Within Distribution & Channel Management we include Multi-channel and Distribution Strategy and Capability Effectiveness

Multi-channel

In the last decade, a whole generation has come to accept the internet as the way to access information, compare competitive offerings and purchase goods and services. Add to this the rapid take-up of social media and mobile technologies, such as smart phones and tablets, and it has never been easier to develop new, and leverage existing relationships with customers as a first step to engaging with them to sell financial products and services. This phenomenon is opening up the market for financial services to new entrants from retailers, to mobile phone providers, payment services providers and many others. Multi-channel capability is one of the major battlegrounds of the moment – not just expected and demanded by customers but also a strategically necessary capability for those organisations which will endure and thrive in the digital age.

A customer needs-focused approach to developing multi-channel strategy and capability is essential to ensure the individual channels become value-adding to both the customer and the organisation rather than a  series of disconnected, add-on channels which add cost rather than reduce it and which do not deliver the joined-up experience expected by customers.

Ensuring that all the channels are integrated is key to achieving the above. This incorporates processes which are developed end-to-end from the customer’s perspective and which recognise that customers will want to break journeys and hop from one channel to another.  It also  requires a single view of  the customer which is operational across all channels and  enables contact history to travel with the customer as they hop.

There are big multi-channel lessons to be learned from the Retail sector. We have the capabilities and experience to allow you to do just that and leap-frog the competition.
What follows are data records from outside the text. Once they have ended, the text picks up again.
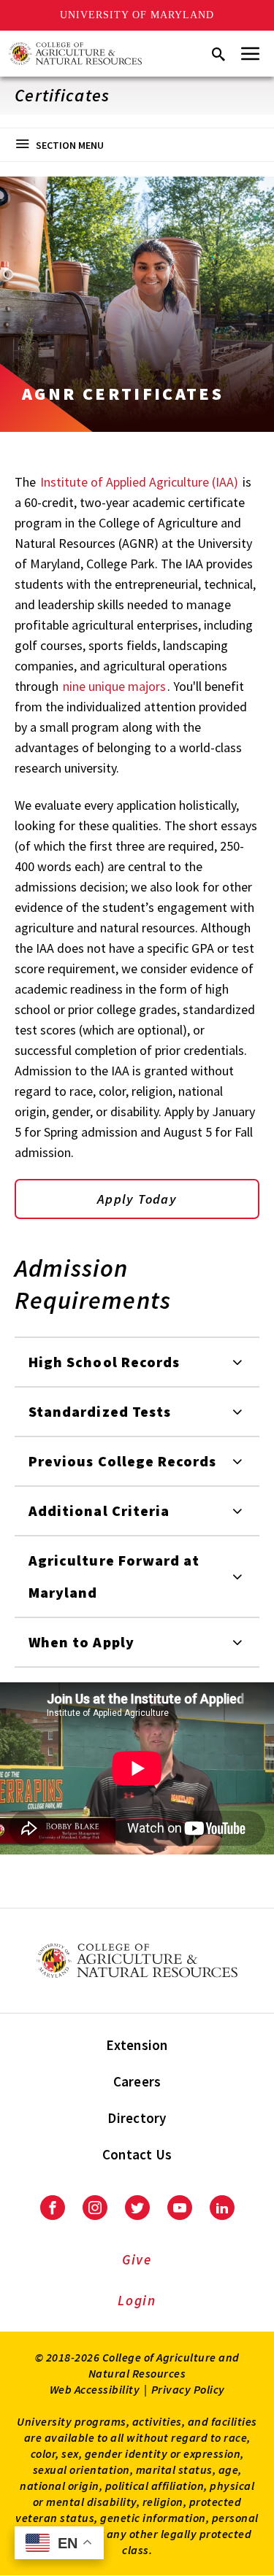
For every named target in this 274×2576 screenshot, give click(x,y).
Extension (136, 2045)
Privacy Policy (188, 2389)
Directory (136, 2118)
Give (137, 2259)
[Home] (75, 54)
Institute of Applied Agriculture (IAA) (139, 481)
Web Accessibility (95, 2389)
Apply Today (137, 1199)
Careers (137, 2081)
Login (137, 2300)
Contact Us (137, 2154)
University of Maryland (137, 14)
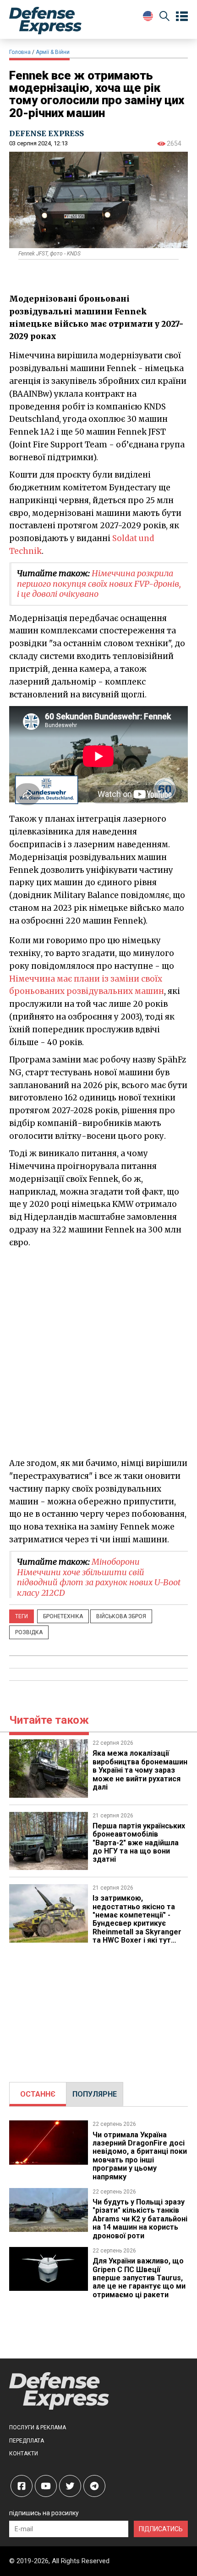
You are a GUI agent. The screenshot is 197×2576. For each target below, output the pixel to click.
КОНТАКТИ (23, 2453)
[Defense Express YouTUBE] (46, 2486)
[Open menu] (182, 16)
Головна (20, 52)
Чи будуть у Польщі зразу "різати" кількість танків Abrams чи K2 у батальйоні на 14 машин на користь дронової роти (140, 2219)
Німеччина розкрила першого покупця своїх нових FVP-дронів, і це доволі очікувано (99, 583)
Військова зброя (121, 1616)
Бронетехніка (63, 1616)
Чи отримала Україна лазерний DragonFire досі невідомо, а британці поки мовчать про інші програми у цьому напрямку (140, 2155)
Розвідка (29, 1632)
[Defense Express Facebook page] (22, 2486)
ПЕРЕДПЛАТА (26, 2441)
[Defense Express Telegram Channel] (94, 2486)
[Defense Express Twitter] (70, 2486)
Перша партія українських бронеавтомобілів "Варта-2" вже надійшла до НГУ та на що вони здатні (139, 1843)
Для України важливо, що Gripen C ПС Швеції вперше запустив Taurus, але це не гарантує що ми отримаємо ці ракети (139, 2278)
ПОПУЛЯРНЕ (94, 2094)
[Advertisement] (98, 1352)
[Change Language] (148, 16)
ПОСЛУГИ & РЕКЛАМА (37, 2427)
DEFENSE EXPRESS (46, 133)
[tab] (37, 2094)
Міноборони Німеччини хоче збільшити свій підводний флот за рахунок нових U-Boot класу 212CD (99, 1577)
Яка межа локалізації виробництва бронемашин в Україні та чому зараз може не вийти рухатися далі (140, 1770)
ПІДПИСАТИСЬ (161, 2529)
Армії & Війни (53, 52)
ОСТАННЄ (37, 2094)
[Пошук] (164, 18)
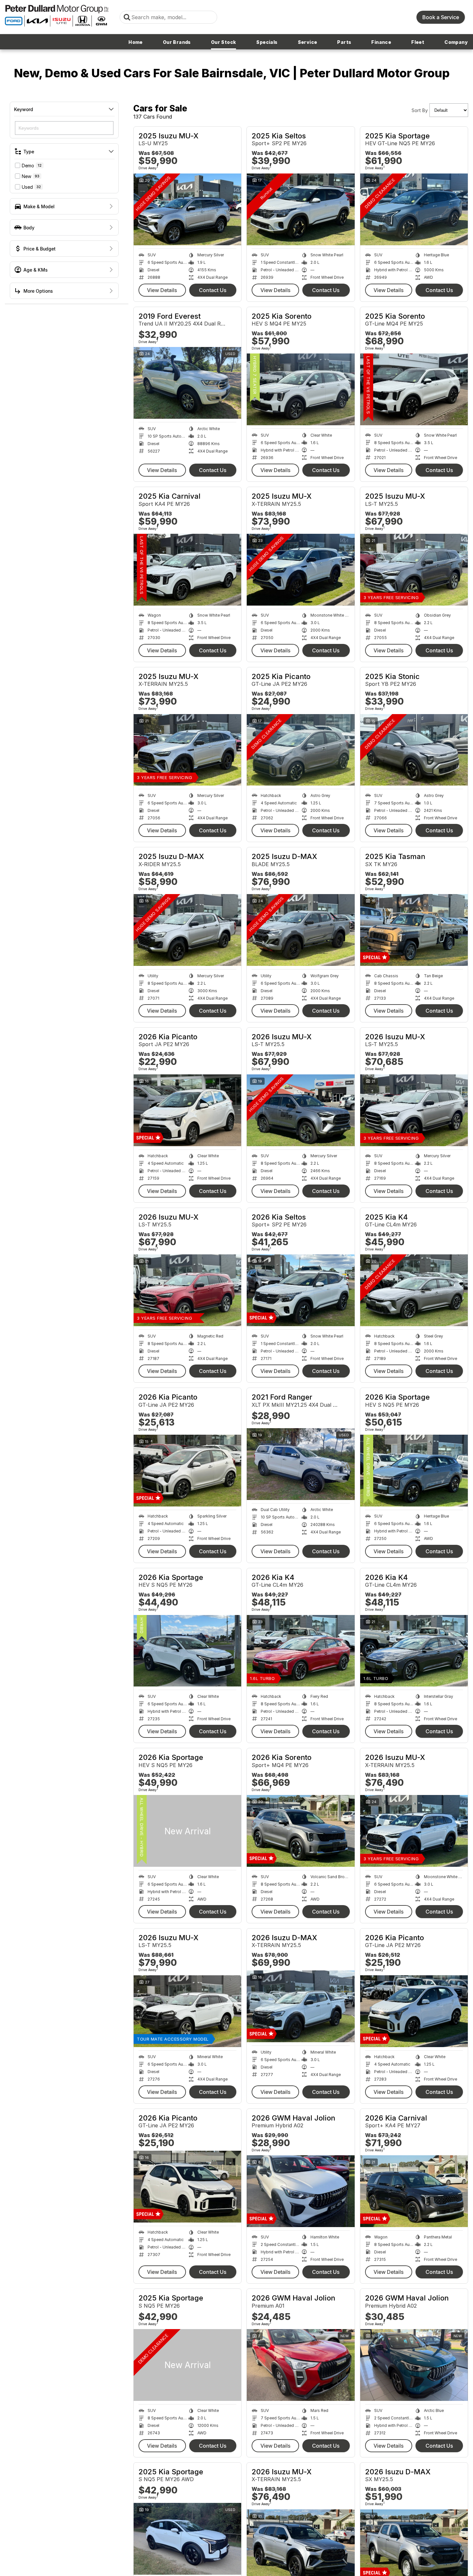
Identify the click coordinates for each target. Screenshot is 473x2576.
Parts (344, 42)
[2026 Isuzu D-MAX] (300, 2006)
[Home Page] (57, 17)
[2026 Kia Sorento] (300, 1831)
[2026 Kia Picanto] (187, 1110)
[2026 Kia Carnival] (414, 2191)
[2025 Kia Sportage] (414, 209)
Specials (266, 42)
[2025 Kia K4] (414, 1290)
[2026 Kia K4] (300, 1651)
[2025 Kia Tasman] (414, 930)
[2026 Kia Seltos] (300, 1290)
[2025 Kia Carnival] (187, 570)
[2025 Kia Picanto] (300, 750)
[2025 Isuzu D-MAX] (187, 930)
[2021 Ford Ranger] (300, 1464)
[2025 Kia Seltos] (300, 209)
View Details (162, 290)
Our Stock (223, 42)
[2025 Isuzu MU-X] (187, 209)
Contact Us (213, 290)
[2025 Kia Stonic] (414, 750)
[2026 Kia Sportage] (414, 1470)
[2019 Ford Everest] (187, 383)
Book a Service (440, 17)
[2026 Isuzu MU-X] (300, 1110)
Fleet (417, 42)
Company (456, 42)
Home (135, 42)
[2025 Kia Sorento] (300, 389)
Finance (381, 42)
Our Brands (177, 42)
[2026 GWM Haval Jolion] (300, 2191)
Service (307, 42)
Distribution Strategy & Capability Effectiveness

How you distribute products and services to potential and existing customers has changed massively over the last decade with the advent of the internet and now mobile channels.  These new channels need to join up with existing face-to-face and telephone channels to create an integrated, multi-channel capability. And yet, at the same time, the old basics still run true – needing to know the customer, understand their needs and, where appropriate, to develop a relationship and seek to add value across the lifetime of the relationship; needing to have the right people, well trained and incentivised to do right by the customer and maximise revenue; leveraging technology to increase efficiency and enable higher cost channels to focus on higher value segments and higher value journeys. You still need to do all of this and apply these common sense, customer-centric principles to all channels both old and new.  And, most importantly, you need to have a clear distribution strategy of what you are trying to achieve for the customer and the business.

At Egremont, we have the capabilities and expertise to help you define the optimal distribution strategy and operating model to achieve your corporate goals - whether this be to determine the role of the branch within the context of a multi-channel distribution capability or to define the role of direct and intermediated distribution for a corporate business-to-business proposition in the context of the Retail Distribution Review.

From the perspective of any one of the channels, from contact centre  to branch we have the expertise to help you develop new capability and improve the effectiveness and efficiency of existing  capability .  This could be developing the branch of the future, face-to-face sales force effectiveness underpinned by key account management, consultative selling and automation, or a contact centre based on a 3-layer customer-centric model – 1st time resolution simple query, complex enquiry, or transactional interaction.

Whatever the channel and the challenge, we take a systems thinking approach which addresses all of the capability levers – process, people, information and technology – to deliver holistic capabilities which start and finish with the customer.